Together we can lose negative title
Published 10:48 pm Wednesday, September 26, 2007
In the latest national education story released this week Mississippi got a new title — “chief laggard.”
It’s quite a descriptive term for our great state, but it’s one that won’t be easy to shake.
This time around the category Mississippi lags behind in is education. America’s children are scoring higher and higher on reading and math portions of standardized tests, but not in Mississippi.
Louisiana is also at the bottom of the pile, only a step ahead of the magnolia state.
Though No Child Left Behind demands an impossible task — that all students perform at grade level — it’s still the measure of accountability our nation uses. And it’s still the goal.
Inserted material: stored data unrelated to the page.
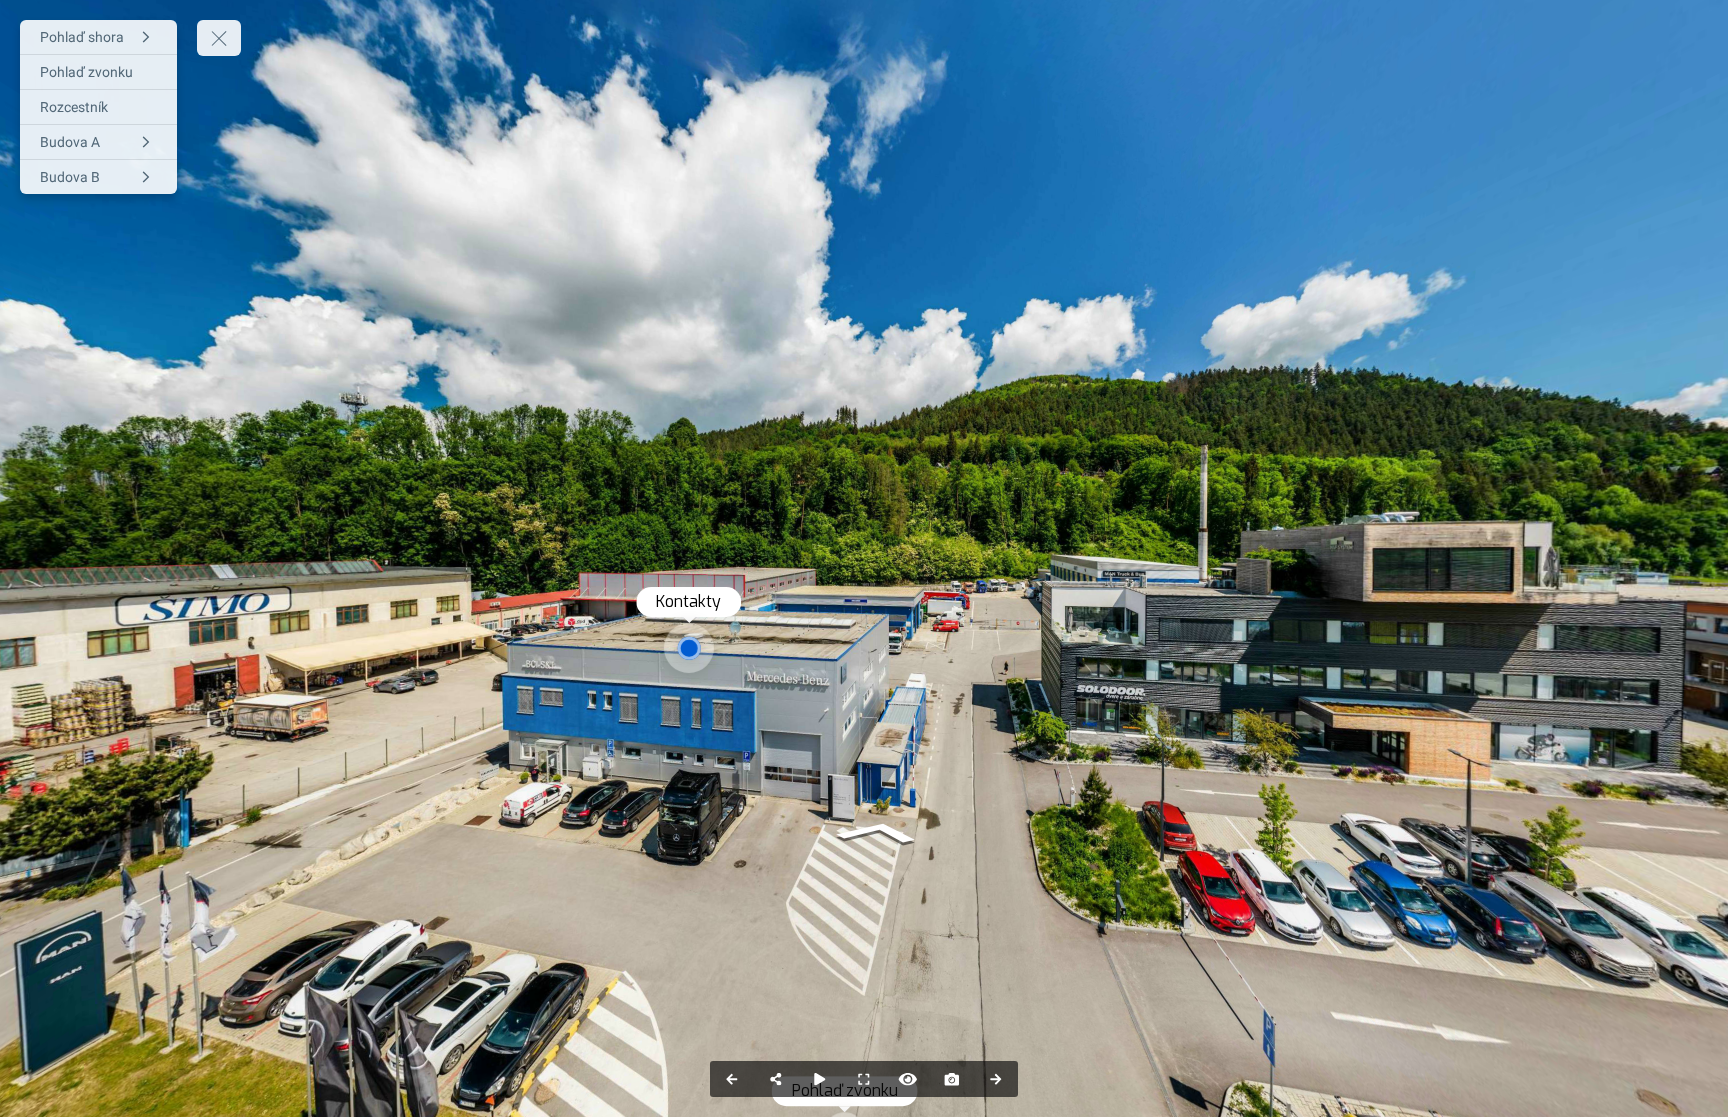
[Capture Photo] (952, 1079)
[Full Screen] (864, 1079)
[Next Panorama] (996, 1079)
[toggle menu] (219, 38)
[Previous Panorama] (732, 1079)
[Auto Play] (820, 1079)
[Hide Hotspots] (908, 1079)
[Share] (776, 1079)
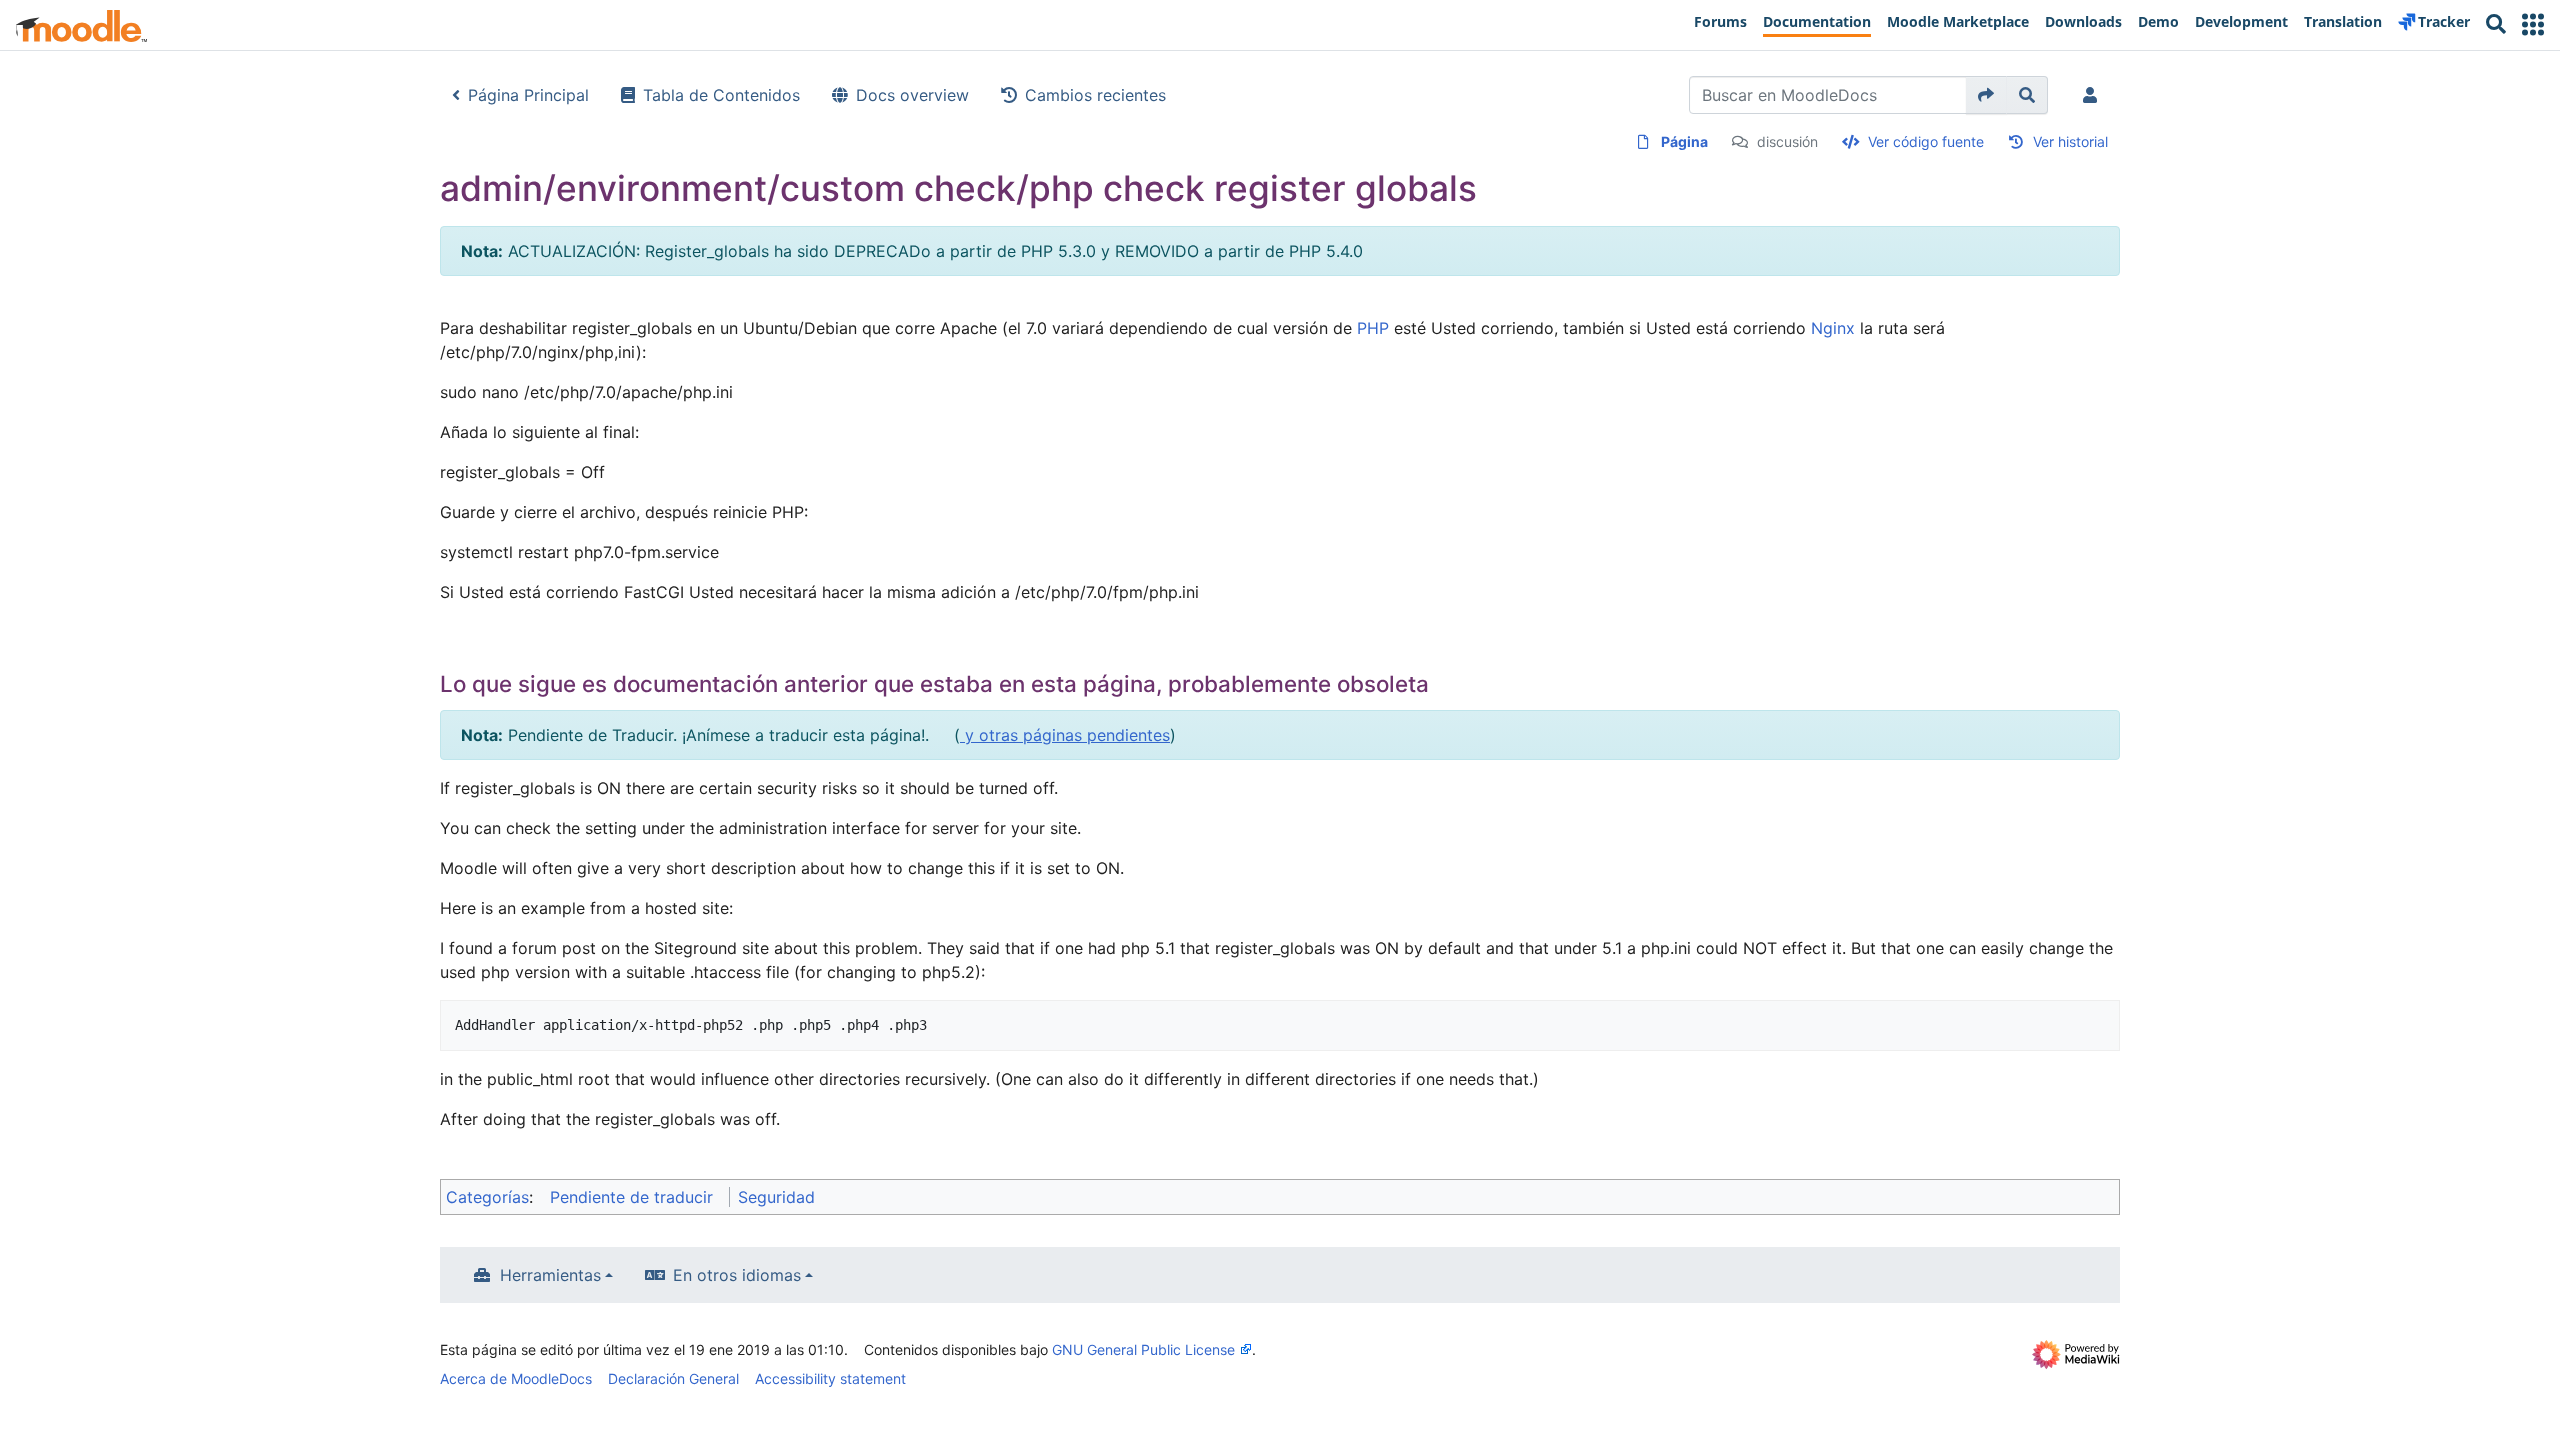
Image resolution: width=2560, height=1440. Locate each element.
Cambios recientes (1095, 95)
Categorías (487, 1197)
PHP (1373, 328)
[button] (2533, 24)
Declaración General (673, 1378)
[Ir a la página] (1986, 95)
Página (1684, 141)
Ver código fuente (1926, 141)
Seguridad (776, 1197)
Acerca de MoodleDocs (516, 1378)
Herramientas (550, 1275)
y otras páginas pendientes (1065, 735)
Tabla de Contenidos (721, 95)
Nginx (1833, 328)
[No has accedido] (2094, 95)
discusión (1787, 141)
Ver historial (2070, 141)
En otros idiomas (737, 1275)
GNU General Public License (1143, 1349)
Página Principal (528, 95)
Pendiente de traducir (631, 1197)
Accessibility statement (830, 1378)
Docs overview (912, 95)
Titles like “chief laggard” should make every Mississippian sit up and take notice. Education is everyone’s business, and we won’t overcome our low scores without attention from everyone.
Teachers and parents of children in public schools are on the front lines, but they can’t stand alone. Church leaders, businessmen, community members and parents of students in private schools must stand behind them.
Public schools need public support, and Mississippi and Louisiana will never crawl out of the cellar without a full-citizen attack.
As laggards, we have further to go, more work to do. But what the national journalists don’t realize is that our states are strong, and if anyone can do it, we can.
Education needs full governmental funding, students need academic attention from every adult they pass and the community needs to think and speak positively about the work going on in our schools.
Together we can trade the negative title for a new one — chief achievers.